__Given problem__: Rewrite the stretch from the line containing "Cookie Policy (1065, 1369)" through the end of the records, replacing "Privacy" with "Privacy Policy" and leaving everything else unchanged.

Rows from a screen grounding dataset:
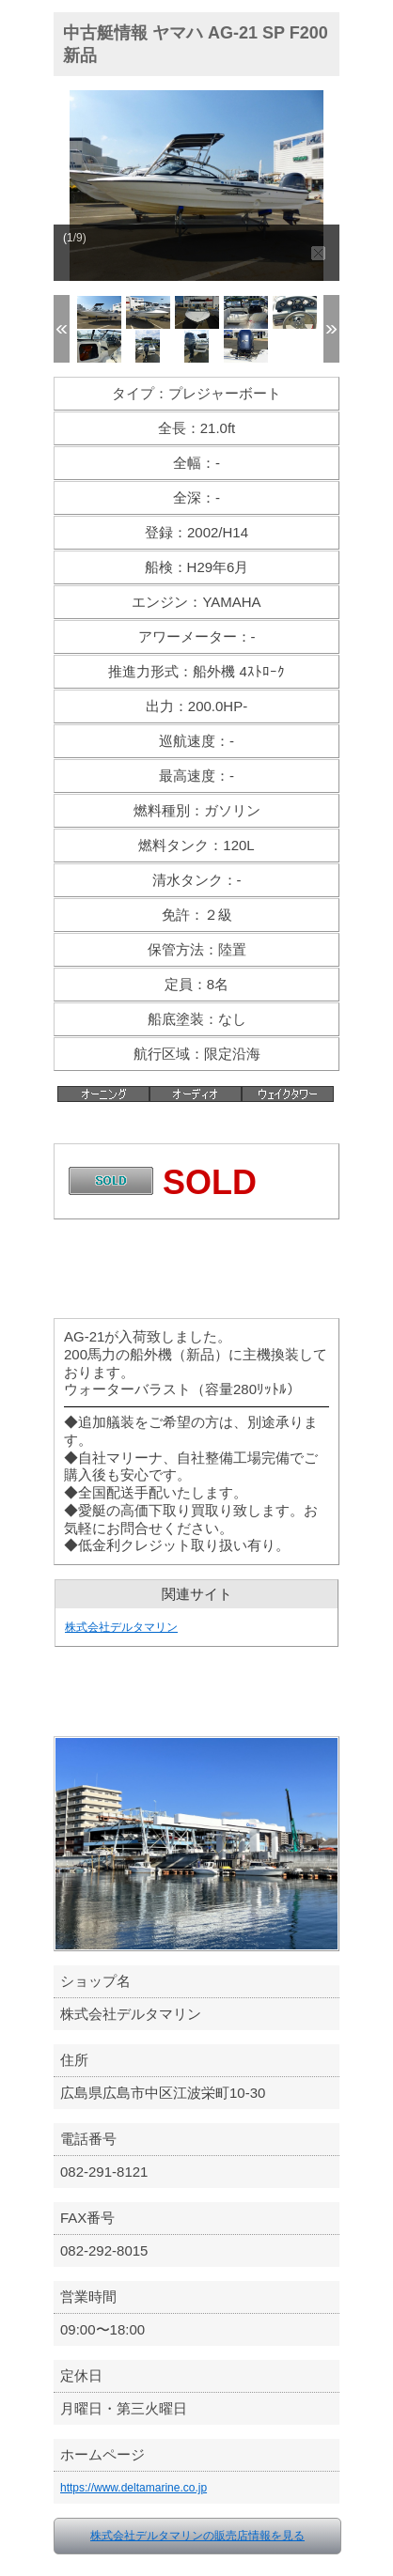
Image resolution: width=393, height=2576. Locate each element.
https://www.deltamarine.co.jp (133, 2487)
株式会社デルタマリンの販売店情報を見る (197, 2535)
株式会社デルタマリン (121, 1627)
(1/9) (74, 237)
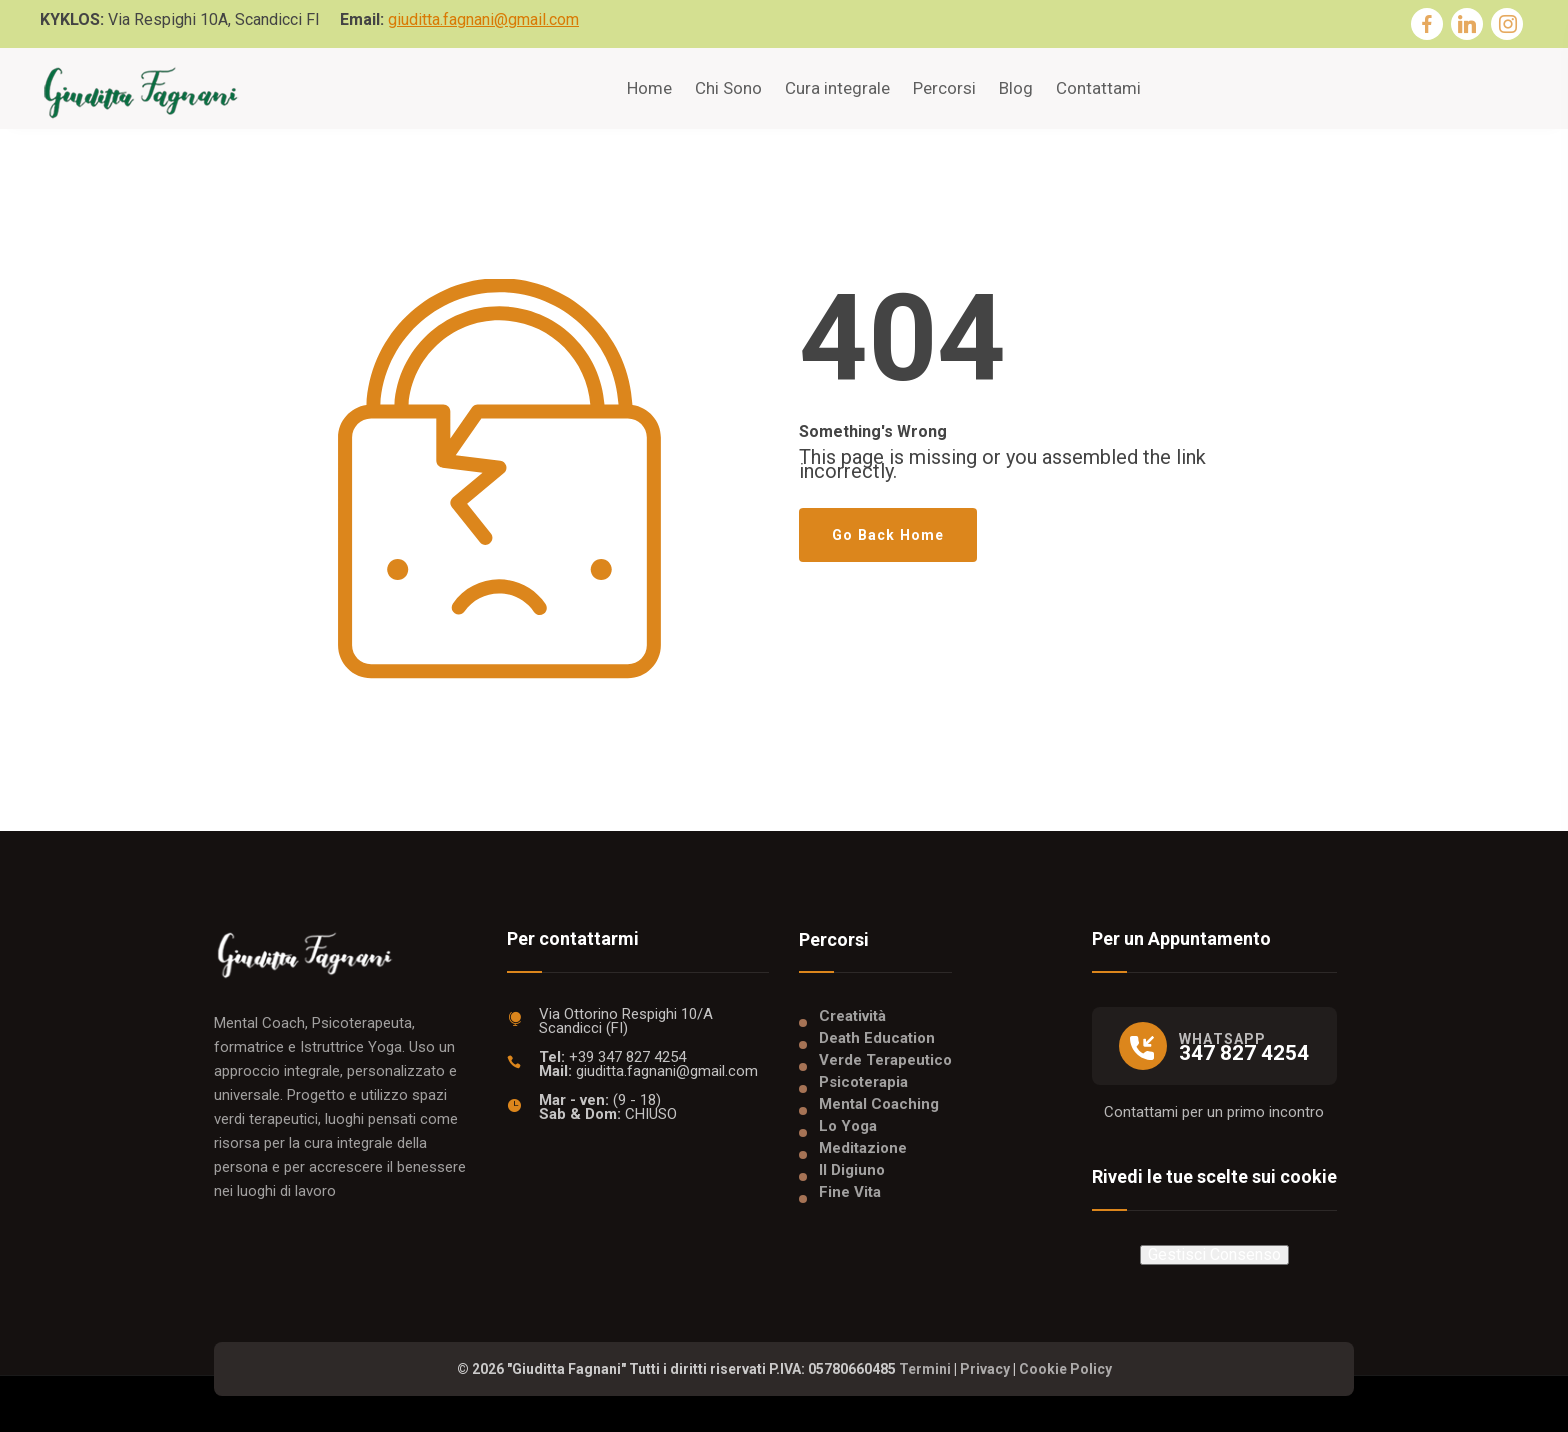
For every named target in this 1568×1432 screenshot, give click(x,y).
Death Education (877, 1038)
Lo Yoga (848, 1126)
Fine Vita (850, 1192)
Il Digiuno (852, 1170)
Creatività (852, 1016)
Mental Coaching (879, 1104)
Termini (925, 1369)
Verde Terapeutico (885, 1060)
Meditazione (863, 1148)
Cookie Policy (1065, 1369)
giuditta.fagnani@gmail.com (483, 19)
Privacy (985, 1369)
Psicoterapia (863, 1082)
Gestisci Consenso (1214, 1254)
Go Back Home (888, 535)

__Right answer__:
Cookie Policy (1065, 1369)
giuditta.fagnani@gmail.com (483, 19)
Privacy Policy (985, 1369)
Psicoterapia (863, 1082)
Gestisci Consenso (1214, 1254)
Go Back Home (888, 535)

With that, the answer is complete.